Wide-angle lenses, particularly those of focal length 17 - 35mm, are useful when portraying people in the context of their environment. The camera must be close to the subject to give a worthwhile reproduction ratio, and perspective is consequently accentuated. Under these circumstances, perhaps less than a metre from the subject, care must be taken to ensure that facial features do not become grotesque. Depth relationships of different planes in a scene are clearly shown, and relationships between objects appear to change. Also, vertical lines converge if the camera is moved away from the horizontal. What is acceptable is largely a matter of taste.
The broad field of view of a wide-angle lens reveals great swathes of the surroundings, so depth of field, composition and exposure must be carefully considered. When using a 17mm lens focused at one metre and set to an aperture of f/16, depth of field extends from about 50cms to infinity. Background detail is rendered sharp and must be interesting and appropriate if it is to provide context. Off-centre subject placement leaves lots of empty space, so a small or distant secondary subject may be needed to restore visual balance.
Determining exposure for a wide field of view, where contrast may be extreme, is not completely straightforward. A person's face or body may occupy only a small part of an image. Contrast between the subject and other parts of the image, such as the sky or a dark recess, may well exceed the latitude of a film or sensor. If so, it must be reduced - perhaps by reframing, diffusing the light or using fill. Centre-weighted measurements are obviously a poor compromise where the subject is off-centre. Averaged or multi-segment measurements combined with some fill may prove adequate. Alternatively, take spot measurements from key areas of highlight and shadow, use fill and do some bracketing.
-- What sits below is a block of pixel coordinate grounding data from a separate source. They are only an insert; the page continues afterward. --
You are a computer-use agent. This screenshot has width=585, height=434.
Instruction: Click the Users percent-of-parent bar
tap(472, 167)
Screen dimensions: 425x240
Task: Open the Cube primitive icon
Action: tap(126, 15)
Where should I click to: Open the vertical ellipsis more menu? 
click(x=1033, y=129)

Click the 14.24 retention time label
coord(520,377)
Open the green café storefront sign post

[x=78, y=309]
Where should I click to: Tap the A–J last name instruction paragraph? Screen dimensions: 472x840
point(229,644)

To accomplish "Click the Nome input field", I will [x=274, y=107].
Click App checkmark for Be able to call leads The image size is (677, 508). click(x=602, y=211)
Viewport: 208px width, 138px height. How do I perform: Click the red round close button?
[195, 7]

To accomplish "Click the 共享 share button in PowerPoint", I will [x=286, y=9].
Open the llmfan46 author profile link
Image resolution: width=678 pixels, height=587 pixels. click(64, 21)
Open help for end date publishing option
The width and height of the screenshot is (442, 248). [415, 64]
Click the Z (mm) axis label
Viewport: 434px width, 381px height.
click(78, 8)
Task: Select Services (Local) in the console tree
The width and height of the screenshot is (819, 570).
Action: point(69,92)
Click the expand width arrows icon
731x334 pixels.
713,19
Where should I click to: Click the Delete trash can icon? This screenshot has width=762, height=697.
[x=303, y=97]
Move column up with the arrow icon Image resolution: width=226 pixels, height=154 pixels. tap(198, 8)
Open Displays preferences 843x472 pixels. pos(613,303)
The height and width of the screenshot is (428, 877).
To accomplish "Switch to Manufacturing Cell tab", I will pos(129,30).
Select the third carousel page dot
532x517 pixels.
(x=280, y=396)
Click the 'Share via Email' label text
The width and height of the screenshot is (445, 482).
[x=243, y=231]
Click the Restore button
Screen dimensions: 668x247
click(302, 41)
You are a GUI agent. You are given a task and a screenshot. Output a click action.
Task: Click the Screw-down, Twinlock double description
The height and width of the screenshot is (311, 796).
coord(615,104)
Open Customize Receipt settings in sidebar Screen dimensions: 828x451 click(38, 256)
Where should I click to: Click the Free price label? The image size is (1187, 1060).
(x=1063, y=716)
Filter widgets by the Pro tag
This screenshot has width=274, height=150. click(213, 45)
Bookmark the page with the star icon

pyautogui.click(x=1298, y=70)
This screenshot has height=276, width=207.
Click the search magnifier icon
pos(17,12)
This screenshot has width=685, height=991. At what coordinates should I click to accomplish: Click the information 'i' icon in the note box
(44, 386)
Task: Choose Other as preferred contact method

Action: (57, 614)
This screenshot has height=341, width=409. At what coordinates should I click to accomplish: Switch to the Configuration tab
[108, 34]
Approaching people closely can be intimidating for both photographer and subject. It is clearly not possible to work at such close range without the subject’s knowledge, so involvement and interpersonal skills are important. At a distance of one metre the photographer is well within the subject’s personal space, and must therefore proceed with particular consideration and sensitivity. Perspective is exaggerated by wide-angle lenses and at close range the effects become obvious. Check that the subject’s features look natural and if a problem is apparent take a step back.
Wide-angle portraiture is more challenging than telephoto work in the sense that the broad environment is more difficult to control than a small area of background. Other people may move around in the background, and contrast may be greater. Fill-in flash can be used to balance the exposure of subject and environment, but particular care is necessary when working at very close range. On-camera flash may need directing downwards towards the subject’s face, and small flash heads typically have a minimum operating distance of about one metre. It can be beneficial to use a diffuser on the flash head, and perhaps also fit a flash warm-up filter to prevent blanching of the subject’s flesh tones.
Try to find environments that tell the viewer something about the subject and their activities. A vegetable market trader might, for instance, be shown close-up with his or her stall and produce in the background. It might also be possible to include other stalls or a smaller secondary subject to balance an asymmetrical composition.